Aku tertawa, pasti bercanda. 
"Nggak kuat beliau nahan air matanya, dia kangen banget sama Abang, udah lima tahun katanya nggak ketemu."
"Baru mau empat tahun kok," sanggahku sambil tertawa, kali ini tertawaku terdengar kosong.
Hening sesaat. Somebody is typing....
"Ini foto ayah Abang."
Saat itulah aku termenung lama. Aku tidak pernah melihat wajah ayah sejak 2010, yang tertinggal di memoriku sampai detik foto itu kuunduh, adalah waktu ayah mengantarku ke bandara, dengan wajahnya yang masih segar, badannya yang masih berisi, rambutnya masih menawan.
Kini semua tak lagi sama....
Yang kulihat sekarang adalah seorang kakek tua dengan badan ringkih, pipi cekung, sekujur rambut kepala yang memutih oleh uban, serta tatapan mata redup yang kelelahan....

Aku diselimuti hampa yang bertubi-tubi, digulung kekosongan yang tumpang-tindih. Aku terhisap black hole kemudian terombang-ambing di galaksi terjauh yang tak berujung. Aku tidak bisa berpura-pura tegar lagi. Pipiku menganak sungai seketika. Tiba-tiba aku merasa sangat ingin pulang. Sekarang juga. Lima kali puasa lima kali lebaran nggak pulang-pulang, aku sudah lebih dari sekadar seorang bang Toyib....

***

Agar cerita ini lebih bernuansa FTV, mungkin bisa ditambahkan adegan si ayah serta-merta menyuruh si anak lelaki segera mencarikan calon menantu untuknya karena usianya yang dianggap sudah pantas untuk berpasangan.

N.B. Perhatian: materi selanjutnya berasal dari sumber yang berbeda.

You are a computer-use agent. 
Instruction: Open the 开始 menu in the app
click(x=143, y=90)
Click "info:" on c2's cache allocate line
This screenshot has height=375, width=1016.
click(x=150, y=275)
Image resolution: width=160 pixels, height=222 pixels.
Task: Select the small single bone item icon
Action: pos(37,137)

Dilatarbelakangi oleh kekhawatiran sang ayah bahwa besar kemungkinan si anak bakal terus berlama-lama di perantauan, yang tentu saja hal itu akan semakin membuat hatinya terluka, apalagi dengan semakin renta usianya, maka dia meminta agar calon menantunya haruslah orang sesuku dan dari daerah asal yang sama pula. Akan tetapi apa hendak di kata, si anak telah punya pilihan sendiri yang bertentangan dengan keinginan sang ayah. Konflik besar pun tercipta. Akankah cerita cinta Mahmuddin berakhir bahagia? Sanggupkah dia menyelesaikan konflik adat yang rumit tersebut? Bagaimana dia akan memilih antara keinginan ayahnya yang amat dia hormati dengan Zubaidah, gadis manis yang telah membuatnya cinta mati? Nantikan kisahnya di gala sinetron ramadhan kesayangan Anda, "Mahmuddin dan Zubaidah".

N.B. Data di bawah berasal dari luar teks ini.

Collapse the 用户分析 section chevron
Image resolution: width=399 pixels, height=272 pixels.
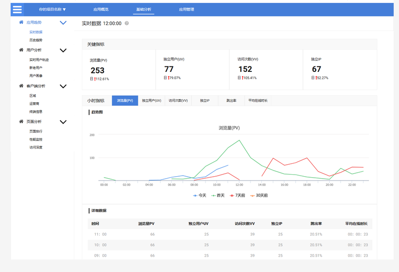click(x=63, y=50)
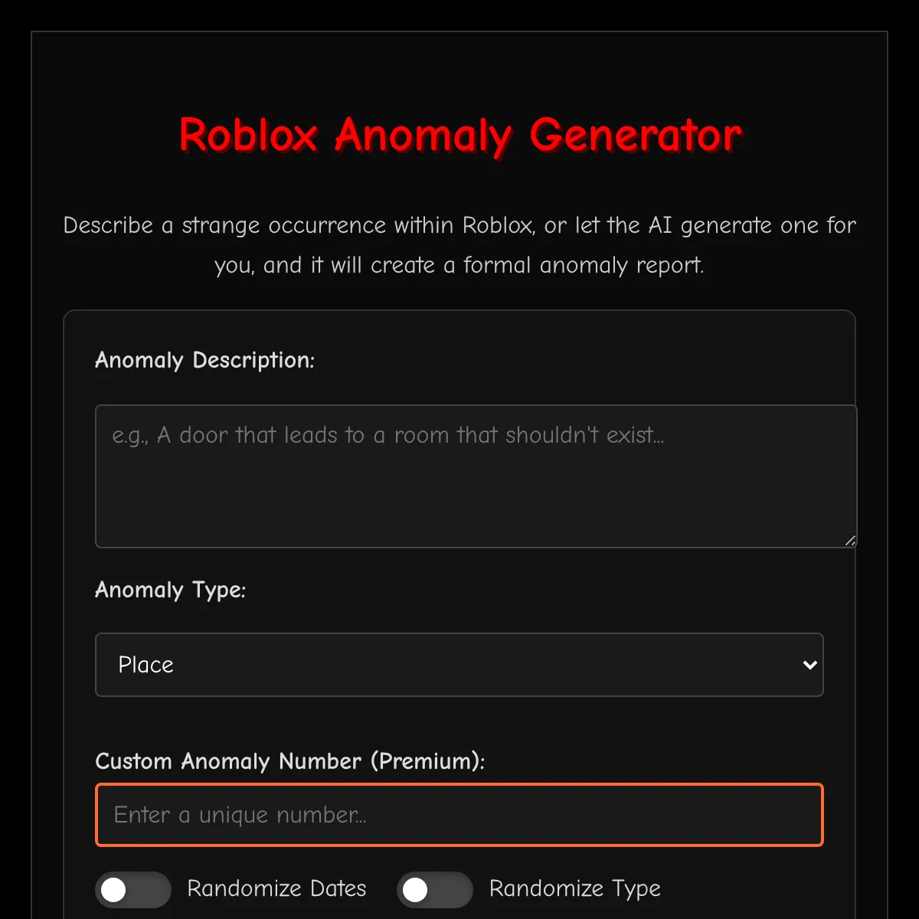Image resolution: width=919 pixels, height=919 pixels.
Task: Click the text area resize grip icon
Action: point(849,541)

Lalu sang bos besar pemilik stasiun tv nongol, dengan senyum manisnya yang khas, dia mengucapkan dengan logat oriental yang unik: "Marhaban ya Ramadhan. Selamat beribadah puasa bagi yang menjalankannya. Minal aidin wal fai...."
"CUT! CUT! PAK, ITU UCAPAN SELAMAT LEBARAN!"